Türk Romanında Öğretmen ve Eğitim
(Tanzimat’tan Köy Enstitülü Yıllara 1860-1940)
2
ÖZET
Türk Millî Eğitimiyle ilgili problemlerin çözümüne yönelik arayışlar, yüzyıllardır süregelmektedir. Amaç ve gerekçe, en
doğruya ve en mükemmele ulaşmak olmuştur hep. Osmanlı Devleti’nin eğitim sistemi içerisinde medrese eğitimi çok önemli
bir yer tutar. Ancak bu geleneğin, Tanzimat’la birlikte (1839), tartışılır olduğunu görmekteyiz. On dokuzuncu yüzyılın
ortalarında, medrese geleneğine alternatif olarak ilk kez İstanbul’da muallim mektepleri eğitim öğretime açılır. Bu
mekteplerden mezun olan öğretmenler, merkezî hükûmet dışındaki taşra vilayetlerine de atanmaya başlanarak Osmanlı eğitim
kurumlarında daha çok ön
plana çıkarlar.

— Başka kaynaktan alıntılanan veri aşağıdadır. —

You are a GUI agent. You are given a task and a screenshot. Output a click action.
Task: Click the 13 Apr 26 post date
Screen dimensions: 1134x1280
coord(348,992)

Tanzimat Dönemi’nde roman türünün edebiyatımıza yeni girmesiyle birlikte,
öğretmenlerin mücadeleleri, başarıları, çaresizlikleri, edebiyatımızda birçok romana konu olmuştur. Günümüz Türkiye'sinde en
çok çözüm bekleyen "öğretmenlik ve eğitim" gibi iki önemli konu,
“pedagoji” alanında yapılan araştırmaların yanı sıra, bir
edebiyat ürünü olan "roman" türünde de birçok yazar tarafından çeşitli yönleriyle, roman tekniği içerisinde ele alınmıştır. Bu
yaklaşımlar çoğunlukla yararlı ve başarılı olmuştur. Buradan hareketle, Türk romanında “öğretmen ve eğitim” olgusu
araştırmaya değer bulunmuştur. Bu çalışmada, Türk edebiyatında Tanzimat Dönemi olarak adlandırılan 1860’lı yıllardan, Köy
Enstitülerinin açıldığı 1940’lı yıllara kadar yayınlanan Türk romanlarındaki öğretmen şahıslar ile devlet kurumları tarafından
verilen eğitim olgusunun irdelendiği romanlar, tarama yöntemiyle ele alınmıştır.